All human. All guards. Their silver-plated armor glinted faintly in the dim hallway lights.

One guard’s hand was still clenched around a broken spear haft. Another had collapsed face-first, eyes wide open, mouth agape in what looked like a scream frozen in time. They hadn’t died cleanly. Whatever hit them, it had come fast—and dirty.

It confirmed his suspicion—this wasn’t a test, and it sure as hell wasn’t standard protocol. This was an ambush. The illusion wasn’t part of the estate’s natural defenses.

Which explained why the outside guards—and even Lilian—hadn’t sensed anything unusual. The illusion was targeting invaders, selectively suppressing perception.

But still... why him? Why only him?

’Bloodreader shouldn’t be enough to catch this... this feels like something else.’

His head pounded, like his skull was being pried open from the inside.

"Stop... thinking..." he muttered under his breath, coughing as his stomach lurched again. "Just move. Forward..."

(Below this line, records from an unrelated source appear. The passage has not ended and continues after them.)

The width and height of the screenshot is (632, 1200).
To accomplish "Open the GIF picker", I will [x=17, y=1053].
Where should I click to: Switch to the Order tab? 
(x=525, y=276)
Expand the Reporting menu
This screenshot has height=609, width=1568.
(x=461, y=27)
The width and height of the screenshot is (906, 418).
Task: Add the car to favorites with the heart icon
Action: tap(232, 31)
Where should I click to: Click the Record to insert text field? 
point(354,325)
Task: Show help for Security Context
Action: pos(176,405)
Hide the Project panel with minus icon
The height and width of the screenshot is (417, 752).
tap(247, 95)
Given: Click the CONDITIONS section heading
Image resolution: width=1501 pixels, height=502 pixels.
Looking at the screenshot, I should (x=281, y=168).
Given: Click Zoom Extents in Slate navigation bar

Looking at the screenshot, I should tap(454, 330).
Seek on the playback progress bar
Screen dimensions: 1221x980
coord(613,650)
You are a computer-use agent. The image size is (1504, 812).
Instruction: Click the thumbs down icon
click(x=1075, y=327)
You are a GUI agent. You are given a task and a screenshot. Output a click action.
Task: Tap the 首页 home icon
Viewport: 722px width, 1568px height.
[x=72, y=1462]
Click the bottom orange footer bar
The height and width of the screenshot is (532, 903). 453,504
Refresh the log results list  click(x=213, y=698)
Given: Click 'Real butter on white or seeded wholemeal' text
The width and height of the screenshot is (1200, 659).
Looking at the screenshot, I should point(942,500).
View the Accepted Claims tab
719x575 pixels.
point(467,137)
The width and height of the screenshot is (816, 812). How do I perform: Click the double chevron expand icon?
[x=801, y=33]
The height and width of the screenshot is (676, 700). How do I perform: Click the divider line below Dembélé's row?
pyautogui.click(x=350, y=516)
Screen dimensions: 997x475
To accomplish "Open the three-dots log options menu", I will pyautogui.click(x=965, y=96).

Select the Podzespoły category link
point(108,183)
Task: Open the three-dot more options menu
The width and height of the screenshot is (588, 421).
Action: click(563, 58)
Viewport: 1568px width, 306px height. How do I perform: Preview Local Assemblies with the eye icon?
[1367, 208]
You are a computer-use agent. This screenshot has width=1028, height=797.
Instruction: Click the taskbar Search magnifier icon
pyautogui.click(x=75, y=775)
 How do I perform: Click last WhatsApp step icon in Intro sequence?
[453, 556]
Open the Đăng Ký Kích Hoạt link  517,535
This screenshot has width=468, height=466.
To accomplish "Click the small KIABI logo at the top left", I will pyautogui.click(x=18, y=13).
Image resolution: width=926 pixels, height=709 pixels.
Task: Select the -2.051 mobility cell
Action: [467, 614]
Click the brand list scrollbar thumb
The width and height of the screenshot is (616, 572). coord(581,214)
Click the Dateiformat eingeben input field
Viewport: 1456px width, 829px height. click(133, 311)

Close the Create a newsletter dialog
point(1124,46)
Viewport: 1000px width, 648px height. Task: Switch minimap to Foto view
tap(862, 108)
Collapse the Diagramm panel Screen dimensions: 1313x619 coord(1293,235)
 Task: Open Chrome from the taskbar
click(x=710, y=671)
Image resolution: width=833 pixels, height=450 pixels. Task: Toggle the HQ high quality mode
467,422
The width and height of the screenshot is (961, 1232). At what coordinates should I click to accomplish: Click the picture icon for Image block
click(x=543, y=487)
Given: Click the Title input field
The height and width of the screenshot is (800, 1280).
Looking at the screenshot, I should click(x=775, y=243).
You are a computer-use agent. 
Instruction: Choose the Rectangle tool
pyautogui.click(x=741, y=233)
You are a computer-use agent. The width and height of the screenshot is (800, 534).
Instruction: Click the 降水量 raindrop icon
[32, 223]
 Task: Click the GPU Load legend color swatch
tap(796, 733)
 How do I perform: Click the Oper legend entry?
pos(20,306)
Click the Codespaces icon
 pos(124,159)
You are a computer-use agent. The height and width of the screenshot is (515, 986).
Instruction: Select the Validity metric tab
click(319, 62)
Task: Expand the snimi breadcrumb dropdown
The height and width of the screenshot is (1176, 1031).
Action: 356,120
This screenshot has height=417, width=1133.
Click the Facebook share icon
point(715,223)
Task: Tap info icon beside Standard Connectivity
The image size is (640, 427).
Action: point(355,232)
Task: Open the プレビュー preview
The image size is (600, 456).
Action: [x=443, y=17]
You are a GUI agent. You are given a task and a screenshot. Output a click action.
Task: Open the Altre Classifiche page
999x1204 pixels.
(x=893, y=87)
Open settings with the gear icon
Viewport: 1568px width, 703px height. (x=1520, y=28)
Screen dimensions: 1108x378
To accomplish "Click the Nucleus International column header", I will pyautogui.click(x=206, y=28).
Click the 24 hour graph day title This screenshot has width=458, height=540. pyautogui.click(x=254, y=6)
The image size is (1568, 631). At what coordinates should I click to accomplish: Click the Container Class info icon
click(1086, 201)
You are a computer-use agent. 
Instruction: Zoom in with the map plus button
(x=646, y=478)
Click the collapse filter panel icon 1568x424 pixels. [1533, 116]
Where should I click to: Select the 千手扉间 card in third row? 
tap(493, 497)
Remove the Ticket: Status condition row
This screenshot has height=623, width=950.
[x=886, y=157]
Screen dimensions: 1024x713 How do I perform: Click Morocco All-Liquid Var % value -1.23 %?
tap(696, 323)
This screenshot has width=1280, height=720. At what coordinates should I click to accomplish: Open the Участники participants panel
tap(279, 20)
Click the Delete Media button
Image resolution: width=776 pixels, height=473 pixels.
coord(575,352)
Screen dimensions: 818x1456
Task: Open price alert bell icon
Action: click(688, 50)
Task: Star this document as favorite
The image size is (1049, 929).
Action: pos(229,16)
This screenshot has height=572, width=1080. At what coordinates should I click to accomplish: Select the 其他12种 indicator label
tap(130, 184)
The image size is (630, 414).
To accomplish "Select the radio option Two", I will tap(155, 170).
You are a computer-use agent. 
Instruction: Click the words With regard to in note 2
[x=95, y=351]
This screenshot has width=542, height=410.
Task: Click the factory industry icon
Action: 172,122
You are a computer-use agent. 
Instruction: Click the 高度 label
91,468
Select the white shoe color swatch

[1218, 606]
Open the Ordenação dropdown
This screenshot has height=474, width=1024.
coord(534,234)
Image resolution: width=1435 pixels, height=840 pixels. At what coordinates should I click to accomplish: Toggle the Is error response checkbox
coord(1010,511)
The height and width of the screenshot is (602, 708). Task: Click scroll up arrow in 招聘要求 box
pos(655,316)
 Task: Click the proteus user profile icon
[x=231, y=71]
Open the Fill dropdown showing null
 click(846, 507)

He pressed on, dragging his body along the wall as the illusion continued to weigh down on him. He nearly tripped over one of the corpses—the searing heat of silver on their armor burning through the soles of his boots.

He gritted his teeth and pushed onward.

He didn’t know what waited ahead, but whatever it was, it wanted him broken before he arrived. That thought alone pissed him off more than the pain did. He wasn’t some pawn to be toyed with. Not this time.

Until he collapsed—his legs giving out entirely as he fell forward, landing hard beside the fourth body.

Pain exploded in his skull, sharp and hot, like a migraine turned weapon.

"I’m not... going out this easily!"

Forcing himself onto one elbow, Corven reached out and grabbed the dead guard’s helmet. It scorched his palm instantly, the silver burning deep—but compared to the crushing force tearing through his body?

It was manageable.

He hurled the helmet down the hallway with a snarl, ignoring the sound of sizzling flesh, and without hesitation sank his fangs into the guard’s exposed neck.

He needed information. Anything to make this stop.

– Blood (45 Units)

[Echo of the Drained Activated]

The rush hit him like a wave, memories flooding his mind. But this time... it was different. He had control. His ability seemed to filter the noise—skipping over mundane routines and daily irrelevance.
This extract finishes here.